We
went down into Devonshire by the railroad, and there we hired an
open carriage from an innkeeper, patriotic in all Pickwick matters,
and went on with post horses. Sometimes we travelled all night,
sometimes all day, sometimes both. I kept the joint-stock purse,
ordered all the dinners, paid all the turnpikes, conducted facetious
conversations with the post boys, and regulated the pace at which we
travelled. Stanfield (an old sailor) consulted an enormous map on
all disputed points of wayfaring; and referred, moreover, to a
pocket-compass and other scientific instruments. The luggage was in
Forster's department; and Maclise, having nothing particular to do,
sang songs. Heavens! If you could have seen the necks of
bottles--distracting in their immense varieties of shape--peering
out of the carriage pockets! If you could have witnessed the deep
devotion of the post-boys, the wild attachment of the hostlers, the
maniac glee of the waiters. If you could have followed us into the
earthy old churches we visited, and into the strange caverns on the
gloomy sea-shore, and down into the depths of mines, and up to the
tops of giddy heights where the unspeakably green water was roaring,
I don't know how many hundred feet below!
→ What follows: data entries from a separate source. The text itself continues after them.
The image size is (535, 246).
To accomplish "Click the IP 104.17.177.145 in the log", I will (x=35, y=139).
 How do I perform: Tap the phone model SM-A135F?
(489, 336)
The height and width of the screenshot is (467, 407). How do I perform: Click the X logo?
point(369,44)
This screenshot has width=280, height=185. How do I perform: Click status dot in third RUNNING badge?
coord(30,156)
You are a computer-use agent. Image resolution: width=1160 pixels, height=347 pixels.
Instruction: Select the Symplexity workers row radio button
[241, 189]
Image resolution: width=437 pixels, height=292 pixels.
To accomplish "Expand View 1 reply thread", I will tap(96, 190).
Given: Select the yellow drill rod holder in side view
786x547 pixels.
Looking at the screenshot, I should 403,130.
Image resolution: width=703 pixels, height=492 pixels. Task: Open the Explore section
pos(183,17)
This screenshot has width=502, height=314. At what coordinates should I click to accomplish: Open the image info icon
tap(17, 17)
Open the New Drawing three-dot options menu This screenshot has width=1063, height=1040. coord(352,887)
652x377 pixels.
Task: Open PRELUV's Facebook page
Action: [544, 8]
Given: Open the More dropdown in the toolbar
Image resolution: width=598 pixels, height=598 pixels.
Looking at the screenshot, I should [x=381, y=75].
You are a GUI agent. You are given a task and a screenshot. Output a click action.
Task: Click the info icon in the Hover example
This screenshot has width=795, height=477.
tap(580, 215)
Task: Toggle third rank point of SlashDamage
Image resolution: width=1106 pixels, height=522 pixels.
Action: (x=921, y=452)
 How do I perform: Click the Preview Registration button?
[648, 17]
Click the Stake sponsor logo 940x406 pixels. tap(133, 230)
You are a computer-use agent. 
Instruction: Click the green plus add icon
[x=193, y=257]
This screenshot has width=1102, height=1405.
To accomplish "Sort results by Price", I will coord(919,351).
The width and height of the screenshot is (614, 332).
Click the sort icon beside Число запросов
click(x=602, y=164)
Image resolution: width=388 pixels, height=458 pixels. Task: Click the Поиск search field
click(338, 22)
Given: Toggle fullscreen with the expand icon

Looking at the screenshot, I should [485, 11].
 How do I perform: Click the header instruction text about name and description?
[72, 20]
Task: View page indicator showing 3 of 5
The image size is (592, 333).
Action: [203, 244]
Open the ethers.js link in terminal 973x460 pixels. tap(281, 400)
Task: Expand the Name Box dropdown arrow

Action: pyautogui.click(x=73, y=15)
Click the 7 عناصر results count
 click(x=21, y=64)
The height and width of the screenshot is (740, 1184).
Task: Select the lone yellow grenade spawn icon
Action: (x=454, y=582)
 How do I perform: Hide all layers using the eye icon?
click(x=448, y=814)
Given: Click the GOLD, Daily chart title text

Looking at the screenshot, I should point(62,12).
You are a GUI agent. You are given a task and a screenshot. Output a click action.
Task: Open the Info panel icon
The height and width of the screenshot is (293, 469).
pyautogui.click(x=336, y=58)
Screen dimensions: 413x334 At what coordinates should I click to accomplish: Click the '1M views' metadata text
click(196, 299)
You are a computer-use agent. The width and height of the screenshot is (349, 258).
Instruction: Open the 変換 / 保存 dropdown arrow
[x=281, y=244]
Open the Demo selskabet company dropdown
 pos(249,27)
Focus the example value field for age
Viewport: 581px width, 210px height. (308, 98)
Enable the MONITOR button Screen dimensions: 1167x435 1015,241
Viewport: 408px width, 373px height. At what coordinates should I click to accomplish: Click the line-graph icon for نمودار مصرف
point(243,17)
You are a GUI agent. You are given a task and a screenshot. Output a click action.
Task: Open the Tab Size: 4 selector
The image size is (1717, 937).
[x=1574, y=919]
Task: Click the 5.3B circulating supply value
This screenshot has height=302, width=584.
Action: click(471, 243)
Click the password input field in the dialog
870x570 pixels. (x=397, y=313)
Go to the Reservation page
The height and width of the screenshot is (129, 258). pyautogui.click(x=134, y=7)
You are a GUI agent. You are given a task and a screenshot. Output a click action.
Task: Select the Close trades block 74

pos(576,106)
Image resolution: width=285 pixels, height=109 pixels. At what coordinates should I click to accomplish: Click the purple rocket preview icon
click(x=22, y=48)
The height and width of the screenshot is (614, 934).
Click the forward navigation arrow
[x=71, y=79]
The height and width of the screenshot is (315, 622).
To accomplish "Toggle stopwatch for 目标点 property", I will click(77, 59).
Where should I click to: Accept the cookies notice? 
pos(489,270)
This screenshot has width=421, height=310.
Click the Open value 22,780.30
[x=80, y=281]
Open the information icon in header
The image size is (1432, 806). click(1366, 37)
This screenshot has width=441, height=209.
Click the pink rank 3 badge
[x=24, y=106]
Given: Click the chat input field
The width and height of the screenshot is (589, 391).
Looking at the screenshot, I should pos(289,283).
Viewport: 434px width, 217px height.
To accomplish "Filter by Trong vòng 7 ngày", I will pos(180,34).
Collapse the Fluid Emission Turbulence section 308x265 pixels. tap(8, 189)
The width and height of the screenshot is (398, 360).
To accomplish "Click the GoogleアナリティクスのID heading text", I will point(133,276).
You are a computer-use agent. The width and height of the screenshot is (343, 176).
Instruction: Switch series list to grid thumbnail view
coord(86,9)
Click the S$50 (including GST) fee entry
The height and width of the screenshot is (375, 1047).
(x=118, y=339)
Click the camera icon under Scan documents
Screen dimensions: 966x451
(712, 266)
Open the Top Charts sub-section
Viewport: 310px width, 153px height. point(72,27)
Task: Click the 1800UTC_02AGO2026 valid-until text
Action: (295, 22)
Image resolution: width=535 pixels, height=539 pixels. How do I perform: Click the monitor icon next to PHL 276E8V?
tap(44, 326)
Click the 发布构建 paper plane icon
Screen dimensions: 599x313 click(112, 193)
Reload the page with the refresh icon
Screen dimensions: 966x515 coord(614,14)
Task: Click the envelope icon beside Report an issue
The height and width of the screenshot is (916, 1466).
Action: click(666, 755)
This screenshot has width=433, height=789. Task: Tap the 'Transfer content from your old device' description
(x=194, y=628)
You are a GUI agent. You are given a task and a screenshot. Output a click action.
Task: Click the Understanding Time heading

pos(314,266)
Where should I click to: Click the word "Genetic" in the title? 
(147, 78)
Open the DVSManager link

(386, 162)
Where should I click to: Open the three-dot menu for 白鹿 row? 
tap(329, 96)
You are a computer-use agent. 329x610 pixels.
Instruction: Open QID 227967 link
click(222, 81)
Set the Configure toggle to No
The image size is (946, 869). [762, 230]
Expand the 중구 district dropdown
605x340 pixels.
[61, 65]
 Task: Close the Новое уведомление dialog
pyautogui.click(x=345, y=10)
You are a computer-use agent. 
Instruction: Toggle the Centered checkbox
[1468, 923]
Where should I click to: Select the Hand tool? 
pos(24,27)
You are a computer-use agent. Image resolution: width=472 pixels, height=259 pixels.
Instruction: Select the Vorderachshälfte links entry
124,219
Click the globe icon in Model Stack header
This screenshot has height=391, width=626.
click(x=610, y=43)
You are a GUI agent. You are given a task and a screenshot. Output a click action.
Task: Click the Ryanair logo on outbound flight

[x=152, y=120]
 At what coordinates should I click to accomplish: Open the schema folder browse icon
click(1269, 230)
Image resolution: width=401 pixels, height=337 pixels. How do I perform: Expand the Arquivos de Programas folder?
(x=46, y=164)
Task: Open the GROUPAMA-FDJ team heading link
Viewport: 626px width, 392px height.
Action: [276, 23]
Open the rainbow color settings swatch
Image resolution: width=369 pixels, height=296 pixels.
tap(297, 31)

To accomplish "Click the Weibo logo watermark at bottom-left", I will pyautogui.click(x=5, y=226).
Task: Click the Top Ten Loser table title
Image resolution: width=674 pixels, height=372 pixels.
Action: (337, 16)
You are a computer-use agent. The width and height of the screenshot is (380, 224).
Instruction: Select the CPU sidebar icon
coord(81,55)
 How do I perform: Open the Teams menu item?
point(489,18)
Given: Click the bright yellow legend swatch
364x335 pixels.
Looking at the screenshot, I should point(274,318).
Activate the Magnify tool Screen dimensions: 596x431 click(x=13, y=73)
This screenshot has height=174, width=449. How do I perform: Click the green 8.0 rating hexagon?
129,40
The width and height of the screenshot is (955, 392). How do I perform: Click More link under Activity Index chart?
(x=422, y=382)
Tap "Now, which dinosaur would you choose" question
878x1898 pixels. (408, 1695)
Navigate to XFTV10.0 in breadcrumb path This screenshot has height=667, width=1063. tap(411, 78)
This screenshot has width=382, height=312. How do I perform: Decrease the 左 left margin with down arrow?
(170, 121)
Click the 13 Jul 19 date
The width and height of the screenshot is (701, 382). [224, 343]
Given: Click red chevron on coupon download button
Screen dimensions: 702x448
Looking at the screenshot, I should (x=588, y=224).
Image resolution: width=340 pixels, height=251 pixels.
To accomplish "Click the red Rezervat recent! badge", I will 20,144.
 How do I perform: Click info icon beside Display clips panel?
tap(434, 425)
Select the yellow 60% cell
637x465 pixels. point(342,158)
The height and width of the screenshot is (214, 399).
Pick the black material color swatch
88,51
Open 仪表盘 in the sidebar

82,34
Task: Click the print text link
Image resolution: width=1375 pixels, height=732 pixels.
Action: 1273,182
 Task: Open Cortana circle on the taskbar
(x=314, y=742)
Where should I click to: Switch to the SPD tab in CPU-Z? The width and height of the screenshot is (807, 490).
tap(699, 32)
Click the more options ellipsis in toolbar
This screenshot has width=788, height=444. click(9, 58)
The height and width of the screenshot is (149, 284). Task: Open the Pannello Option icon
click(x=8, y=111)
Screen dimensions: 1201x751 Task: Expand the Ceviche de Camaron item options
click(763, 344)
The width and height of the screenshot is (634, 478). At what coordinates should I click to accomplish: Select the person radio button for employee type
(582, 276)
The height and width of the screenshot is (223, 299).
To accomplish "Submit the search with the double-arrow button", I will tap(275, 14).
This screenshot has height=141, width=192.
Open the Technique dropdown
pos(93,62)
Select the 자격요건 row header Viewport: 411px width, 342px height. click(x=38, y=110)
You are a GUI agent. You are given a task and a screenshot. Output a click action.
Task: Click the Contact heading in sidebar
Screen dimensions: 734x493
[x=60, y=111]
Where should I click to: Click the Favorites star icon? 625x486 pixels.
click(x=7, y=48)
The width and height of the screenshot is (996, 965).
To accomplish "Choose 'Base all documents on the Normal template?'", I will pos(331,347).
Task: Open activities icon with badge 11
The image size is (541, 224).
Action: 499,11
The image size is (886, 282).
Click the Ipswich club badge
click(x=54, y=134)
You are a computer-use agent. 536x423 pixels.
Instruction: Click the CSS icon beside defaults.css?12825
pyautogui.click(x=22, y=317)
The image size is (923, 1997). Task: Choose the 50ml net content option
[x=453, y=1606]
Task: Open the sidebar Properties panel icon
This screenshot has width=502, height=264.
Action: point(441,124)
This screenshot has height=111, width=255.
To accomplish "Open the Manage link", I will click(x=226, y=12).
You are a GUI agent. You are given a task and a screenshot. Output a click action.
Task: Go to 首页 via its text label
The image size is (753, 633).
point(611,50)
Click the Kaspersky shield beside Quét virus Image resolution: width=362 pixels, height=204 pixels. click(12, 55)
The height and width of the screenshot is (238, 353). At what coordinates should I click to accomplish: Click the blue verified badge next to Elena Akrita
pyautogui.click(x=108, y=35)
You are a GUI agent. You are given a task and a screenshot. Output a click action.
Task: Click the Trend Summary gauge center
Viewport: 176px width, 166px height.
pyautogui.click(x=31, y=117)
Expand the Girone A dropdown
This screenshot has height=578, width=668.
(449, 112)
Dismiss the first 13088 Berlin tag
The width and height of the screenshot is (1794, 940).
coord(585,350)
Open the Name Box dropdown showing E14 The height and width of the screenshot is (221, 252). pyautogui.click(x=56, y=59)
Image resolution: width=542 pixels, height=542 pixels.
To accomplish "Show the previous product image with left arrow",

If you could have seen but
one gleam of the bright fires by which we sat in the big rooms of
ancient inns at night, until long after the small hours had come and
gone, or smelt but one steam of the HOT punch (not white, dear
Felton, like that amazing compound I sent you a taste of, but a
rich, genial, glowing brown) which came in every evening in a huge
broad china bowl! I never laughed in my life as I did on this
journey.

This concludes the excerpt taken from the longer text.